Extracted records =>
________

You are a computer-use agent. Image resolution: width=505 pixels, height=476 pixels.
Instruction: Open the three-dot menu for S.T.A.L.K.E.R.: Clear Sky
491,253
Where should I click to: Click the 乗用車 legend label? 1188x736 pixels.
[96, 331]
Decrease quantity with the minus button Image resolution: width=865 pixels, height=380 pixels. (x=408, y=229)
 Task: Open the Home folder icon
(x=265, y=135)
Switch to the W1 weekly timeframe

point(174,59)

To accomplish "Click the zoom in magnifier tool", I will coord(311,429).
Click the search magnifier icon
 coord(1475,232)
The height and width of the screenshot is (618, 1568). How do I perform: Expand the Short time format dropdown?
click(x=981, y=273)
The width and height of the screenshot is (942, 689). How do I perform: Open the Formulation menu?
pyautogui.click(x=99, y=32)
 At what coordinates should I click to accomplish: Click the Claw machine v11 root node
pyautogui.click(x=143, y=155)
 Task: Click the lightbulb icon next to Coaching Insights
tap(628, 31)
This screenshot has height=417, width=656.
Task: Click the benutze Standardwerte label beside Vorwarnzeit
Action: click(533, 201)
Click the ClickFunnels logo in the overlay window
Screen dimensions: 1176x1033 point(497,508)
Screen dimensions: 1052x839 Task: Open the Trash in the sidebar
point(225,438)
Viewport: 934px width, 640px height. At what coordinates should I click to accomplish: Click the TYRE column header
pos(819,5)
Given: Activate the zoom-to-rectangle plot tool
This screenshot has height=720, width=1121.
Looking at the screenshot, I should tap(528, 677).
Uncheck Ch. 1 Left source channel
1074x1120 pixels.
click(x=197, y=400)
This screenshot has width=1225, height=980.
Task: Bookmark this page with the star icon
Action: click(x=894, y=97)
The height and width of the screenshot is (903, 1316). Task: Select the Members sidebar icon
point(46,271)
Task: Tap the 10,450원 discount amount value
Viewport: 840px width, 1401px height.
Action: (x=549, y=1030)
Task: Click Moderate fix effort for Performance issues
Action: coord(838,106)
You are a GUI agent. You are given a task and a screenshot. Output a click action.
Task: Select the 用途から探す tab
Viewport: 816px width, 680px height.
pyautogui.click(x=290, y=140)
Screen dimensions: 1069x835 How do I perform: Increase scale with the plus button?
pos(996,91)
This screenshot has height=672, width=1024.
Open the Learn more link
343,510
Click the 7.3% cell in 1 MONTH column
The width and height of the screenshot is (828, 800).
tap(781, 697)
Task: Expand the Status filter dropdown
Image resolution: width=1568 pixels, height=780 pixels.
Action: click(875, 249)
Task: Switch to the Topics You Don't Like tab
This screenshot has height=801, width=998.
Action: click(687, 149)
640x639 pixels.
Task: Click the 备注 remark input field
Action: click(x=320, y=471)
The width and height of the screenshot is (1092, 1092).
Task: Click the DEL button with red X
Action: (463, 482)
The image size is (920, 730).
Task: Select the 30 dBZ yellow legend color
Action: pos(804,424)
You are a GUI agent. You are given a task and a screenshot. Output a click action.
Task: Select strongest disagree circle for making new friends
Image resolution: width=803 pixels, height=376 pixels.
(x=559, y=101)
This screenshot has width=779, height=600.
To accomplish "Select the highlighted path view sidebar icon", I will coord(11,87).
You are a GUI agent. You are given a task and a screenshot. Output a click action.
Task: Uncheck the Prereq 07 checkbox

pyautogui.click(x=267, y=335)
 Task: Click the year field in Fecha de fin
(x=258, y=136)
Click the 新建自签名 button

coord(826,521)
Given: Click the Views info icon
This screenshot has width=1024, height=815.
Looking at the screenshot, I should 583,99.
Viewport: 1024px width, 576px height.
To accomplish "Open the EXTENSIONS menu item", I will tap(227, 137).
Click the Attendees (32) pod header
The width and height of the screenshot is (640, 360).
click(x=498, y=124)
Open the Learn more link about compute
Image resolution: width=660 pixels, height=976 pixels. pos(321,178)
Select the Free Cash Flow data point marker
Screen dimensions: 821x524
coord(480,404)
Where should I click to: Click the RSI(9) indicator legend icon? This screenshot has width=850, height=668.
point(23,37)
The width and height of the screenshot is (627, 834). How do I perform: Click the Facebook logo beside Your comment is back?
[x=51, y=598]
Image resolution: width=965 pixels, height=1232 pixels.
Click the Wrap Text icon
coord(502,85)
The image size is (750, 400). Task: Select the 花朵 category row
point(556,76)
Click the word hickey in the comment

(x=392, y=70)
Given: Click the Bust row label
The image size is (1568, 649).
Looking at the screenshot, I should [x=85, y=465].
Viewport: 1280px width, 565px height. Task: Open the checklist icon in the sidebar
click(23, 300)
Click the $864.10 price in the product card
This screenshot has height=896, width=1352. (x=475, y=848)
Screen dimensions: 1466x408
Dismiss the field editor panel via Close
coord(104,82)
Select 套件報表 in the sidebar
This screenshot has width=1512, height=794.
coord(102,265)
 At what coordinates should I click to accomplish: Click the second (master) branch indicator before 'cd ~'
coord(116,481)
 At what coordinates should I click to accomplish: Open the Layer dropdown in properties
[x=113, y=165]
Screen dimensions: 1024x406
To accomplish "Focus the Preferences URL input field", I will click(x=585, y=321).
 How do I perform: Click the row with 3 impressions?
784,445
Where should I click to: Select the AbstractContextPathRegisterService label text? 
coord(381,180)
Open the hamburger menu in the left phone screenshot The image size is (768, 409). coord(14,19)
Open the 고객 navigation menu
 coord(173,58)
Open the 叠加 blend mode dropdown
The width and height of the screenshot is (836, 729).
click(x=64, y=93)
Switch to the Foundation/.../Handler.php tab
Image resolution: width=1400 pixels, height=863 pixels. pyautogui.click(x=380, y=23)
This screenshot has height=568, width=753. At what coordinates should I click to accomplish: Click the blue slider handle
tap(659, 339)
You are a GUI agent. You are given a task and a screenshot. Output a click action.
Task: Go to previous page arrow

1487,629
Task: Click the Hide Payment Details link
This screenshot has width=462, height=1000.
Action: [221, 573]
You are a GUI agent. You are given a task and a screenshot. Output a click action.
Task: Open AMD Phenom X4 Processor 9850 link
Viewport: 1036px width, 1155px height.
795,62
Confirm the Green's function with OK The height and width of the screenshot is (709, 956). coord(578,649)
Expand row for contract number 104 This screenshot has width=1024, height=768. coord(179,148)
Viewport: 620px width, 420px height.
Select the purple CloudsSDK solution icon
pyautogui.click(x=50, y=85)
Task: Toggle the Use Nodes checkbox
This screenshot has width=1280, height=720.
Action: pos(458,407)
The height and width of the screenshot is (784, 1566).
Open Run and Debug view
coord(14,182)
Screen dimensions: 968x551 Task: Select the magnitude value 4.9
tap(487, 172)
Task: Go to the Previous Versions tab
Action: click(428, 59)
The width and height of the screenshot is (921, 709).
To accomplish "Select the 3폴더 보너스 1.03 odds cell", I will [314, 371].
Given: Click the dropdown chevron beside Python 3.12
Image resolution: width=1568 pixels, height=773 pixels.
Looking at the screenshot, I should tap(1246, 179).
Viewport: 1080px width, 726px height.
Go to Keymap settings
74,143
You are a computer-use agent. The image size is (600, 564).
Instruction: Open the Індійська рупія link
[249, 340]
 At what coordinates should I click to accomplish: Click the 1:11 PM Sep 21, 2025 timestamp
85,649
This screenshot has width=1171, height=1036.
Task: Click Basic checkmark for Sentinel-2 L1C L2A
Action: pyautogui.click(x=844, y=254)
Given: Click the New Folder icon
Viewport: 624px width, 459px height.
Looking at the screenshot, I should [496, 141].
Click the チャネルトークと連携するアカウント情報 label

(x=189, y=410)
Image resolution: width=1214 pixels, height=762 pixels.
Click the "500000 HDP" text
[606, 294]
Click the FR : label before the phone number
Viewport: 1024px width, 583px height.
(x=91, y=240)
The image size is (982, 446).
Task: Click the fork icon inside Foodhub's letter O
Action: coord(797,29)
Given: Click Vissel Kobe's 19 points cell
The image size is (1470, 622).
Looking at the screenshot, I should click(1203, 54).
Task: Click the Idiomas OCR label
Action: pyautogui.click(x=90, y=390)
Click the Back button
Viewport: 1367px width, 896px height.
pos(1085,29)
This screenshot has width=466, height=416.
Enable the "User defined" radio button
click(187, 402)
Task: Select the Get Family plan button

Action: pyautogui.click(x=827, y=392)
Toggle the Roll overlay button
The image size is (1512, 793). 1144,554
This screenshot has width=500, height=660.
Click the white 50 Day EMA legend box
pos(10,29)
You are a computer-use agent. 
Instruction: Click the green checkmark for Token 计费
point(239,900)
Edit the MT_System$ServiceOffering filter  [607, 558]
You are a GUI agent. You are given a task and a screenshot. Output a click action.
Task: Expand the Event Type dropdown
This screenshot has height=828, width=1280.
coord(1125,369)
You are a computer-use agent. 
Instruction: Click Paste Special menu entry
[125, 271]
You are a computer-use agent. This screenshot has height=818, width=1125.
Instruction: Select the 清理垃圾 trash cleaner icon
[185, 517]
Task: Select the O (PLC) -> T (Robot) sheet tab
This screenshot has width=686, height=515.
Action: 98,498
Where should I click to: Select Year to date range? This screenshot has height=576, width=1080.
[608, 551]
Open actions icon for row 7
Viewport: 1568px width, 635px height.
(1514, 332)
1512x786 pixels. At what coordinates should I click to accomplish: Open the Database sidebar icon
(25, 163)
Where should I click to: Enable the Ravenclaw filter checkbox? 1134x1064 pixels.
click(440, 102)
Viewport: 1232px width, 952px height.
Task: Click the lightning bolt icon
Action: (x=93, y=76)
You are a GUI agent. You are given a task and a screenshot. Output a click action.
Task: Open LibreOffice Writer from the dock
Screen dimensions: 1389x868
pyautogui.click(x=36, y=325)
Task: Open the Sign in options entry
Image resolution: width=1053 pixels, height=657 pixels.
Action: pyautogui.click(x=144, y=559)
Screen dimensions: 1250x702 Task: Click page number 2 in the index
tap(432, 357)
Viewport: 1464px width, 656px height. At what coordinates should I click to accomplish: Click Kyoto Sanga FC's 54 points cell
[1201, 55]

________

Required work => Copy the stretch of the records above that runs from the line with "Given: Click the Views info icon" through the line with "Open the hamburger". Both end lines belong in the copy, and nothing else does.

Solution to this problem =>
Given: Click the Views info icon
This screenshot has width=1024, height=815.
Looking at the screenshot, I should 583,99.
Viewport: 1024px width, 576px height.
To accomplish "Open the EXTENSIONS menu item", I will tap(227, 137).
Click the Attendees (32) pod header
The width and height of the screenshot is (640, 360).
click(x=498, y=124)
Open the Learn more link about compute
Image resolution: width=660 pixels, height=976 pixels. pos(321,178)
Select the Free Cash Flow data point marker
Screen dimensions: 821x524
coord(480,404)
Where should I click to: Click the RSI(9) indicator legend icon? This screenshot has width=850, height=668.
point(23,37)
The width and height of the screenshot is (627, 834). How do I perform: Click the Facebook logo beside Your comment is back?
[x=51, y=598]
Image resolution: width=965 pixels, height=1232 pixels.
Click the Wrap Text icon
coord(502,85)
The image size is (750, 400). Task: Select the 花朵 category row
point(556,76)
Click the word hickey in the comment

(x=392, y=70)
Given: Click the Bust row label
The image size is (1568, 649).
Looking at the screenshot, I should [x=85, y=465].
Viewport: 1280px width, 565px height. Task: Open the checklist icon in the sidebar
click(23, 300)
Click the $864.10 price in the product card
This screenshot has height=896, width=1352. (x=475, y=848)
Screen dimensions: 1466x408
Dismiss the field editor panel via Close
coord(104,82)
Select 套件報表 in the sidebar
This screenshot has width=1512, height=794.
coord(102,265)
 At what coordinates should I click to accomplish: Click the second (master) branch indicator before 'cd ~'
coord(116,481)
 At what coordinates should I click to accomplish: Open the Layer dropdown in properties
[x=113, y=165]
Screen dimensions: 1024x406
To accomplish "Focus the Preferences URL input field", I will click(x=585, y=321).
 How do I perform: Click the row with 3 impressions?
784,445
Where should I click to: Select the AbstractContextPathRegisterService label text? 
coord(381,180)
Open the hamburger menu in the left phone screenshot The image size is (768, 409). coord(14,19)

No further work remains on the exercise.